Now that we've gotten our heads around the basic unique rectangle concept, the proof should be clear: If neither B4 nor B6 contains an 8, then they both become squares with possibilities 2/9. This results in the deadly pattern  so one of those squares must be the 8, and none of the other squares in the intersecting groups can contain the 8. So B3, C4 and C6 can have 8 removed. 
The Type 2 marked here, once completed, reveals a second one.
Can you find it? 
Fig. 24.4 

There is a second variant of Type2 Unique Rectangles as illustrated below.
In this puzzle, we have the same pattern of 4 squares in 2 blocks, 2 rows and 2 columns. The floor squares are A1 and A9, and the roof squares are B1 and B9. However, in this Unique Rectangle, each of the blocks contains one floor and one roof square. This is perfectly fine, but it means that the only unit (row/column/box) that contains both of the roof squares is row 2, so that is the only unit that you can attempt to reduce; in this case, B7 cannot contain a 8. 
Fig. 24.5


Type 4 concerns actually removing one or more candidates from the roof.
Let’s have a close look at this example: 
Fig. 24.6

The roof cells are C1 and C3 because they contain the extra candidate 6. Without 6 a deadly pattern would form. But let’s leave 6 alone and look at the 1/5 in the roof. The peculiar characteristic is that in box 1, the roof squares are the only squares that can contain a 5. This means that, no matter what, one of those squares must be 5. Say C1 contained the 5, 1 is exclude from C3 since it would form the deadly pattern. The same would be true if C1 were 5. Since these are the only alternatives, we can conclude that neither of the cells can contain a 1. So we can remove 1 from C1 and C3.
This is an example of a "Type4 Unique Rectangle". As you have probably realized, since the roof squares are in the same block, you can search for conjugate pairs in both of their common units (the row and the block, in this case). 

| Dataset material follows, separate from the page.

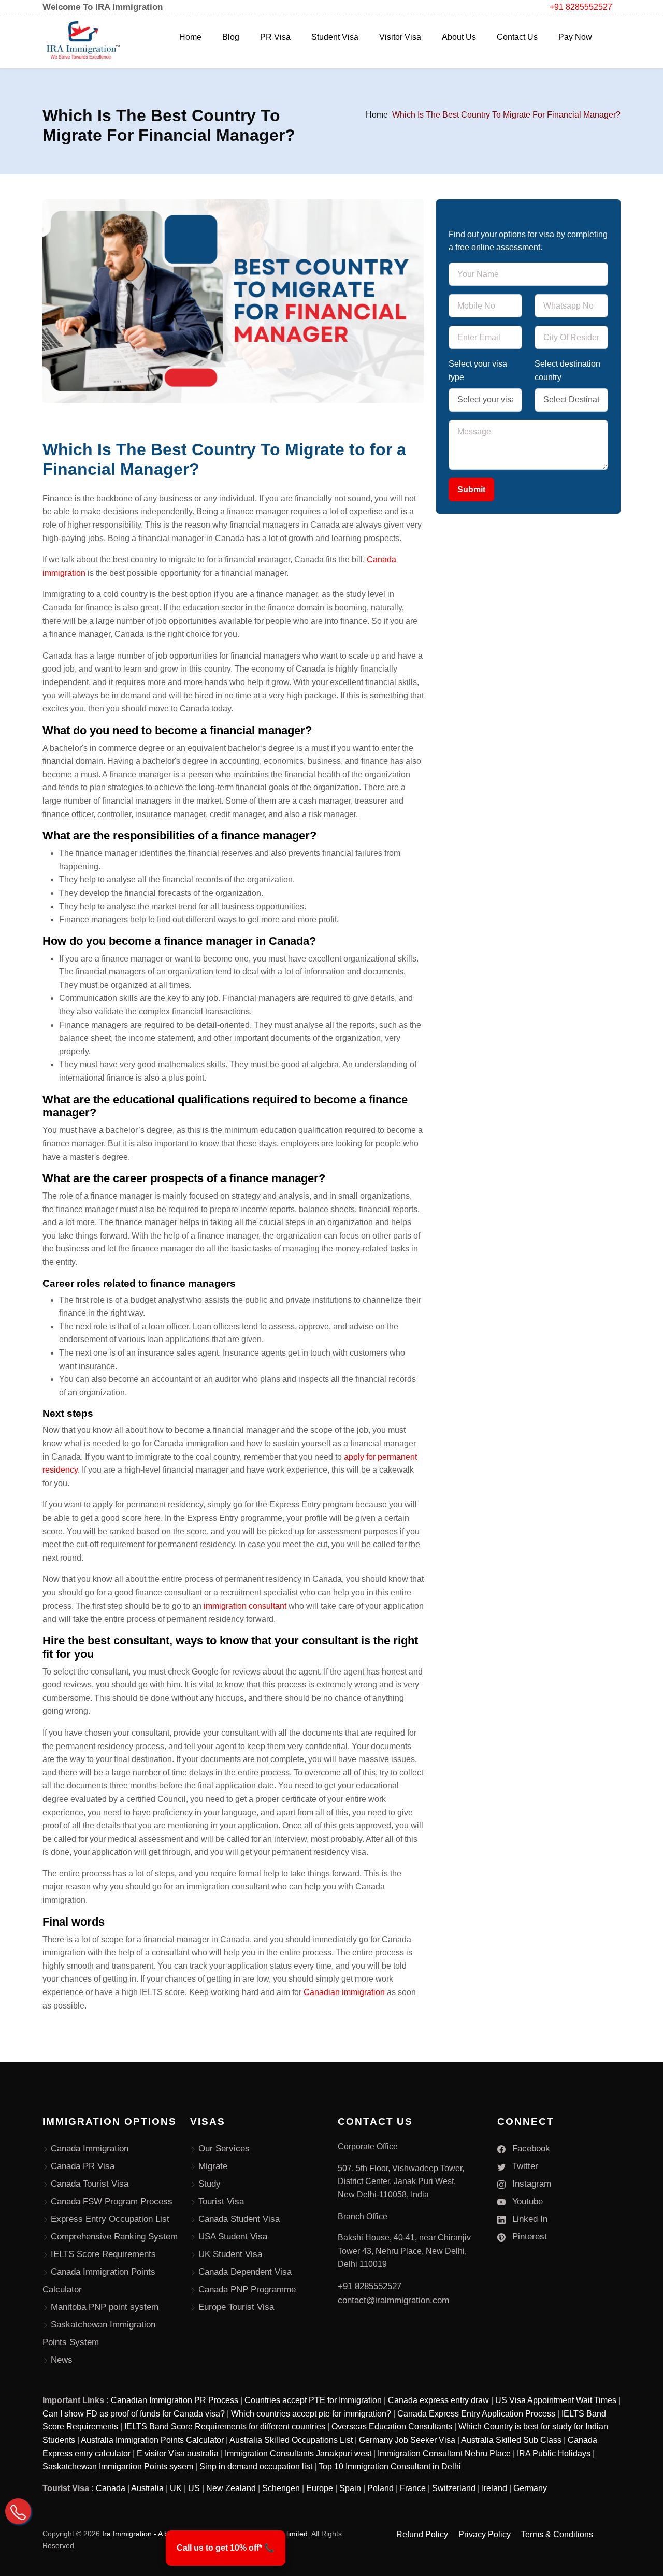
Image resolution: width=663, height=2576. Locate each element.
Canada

By now you’ll recognise that there is a B variant for each Unique Rectangle (Type 1 contains both variants within itself since the extra candidate exists only in one corner).
In a Type4B Unique Rectangle variant the floor squares are not in the same block, and you can only look for the conjugate pair in their common row or column. For example: 
Fig. 24.7

In this case, since 7 can only appear in row D in the roof squares, 5 can be removed from both D5 ad D7.
As Type4 Unique Rectangle solutions "destroy" the Unique Rectangle, it is usually best to look for them only after you've done any other possible Unique Rectangle reductions.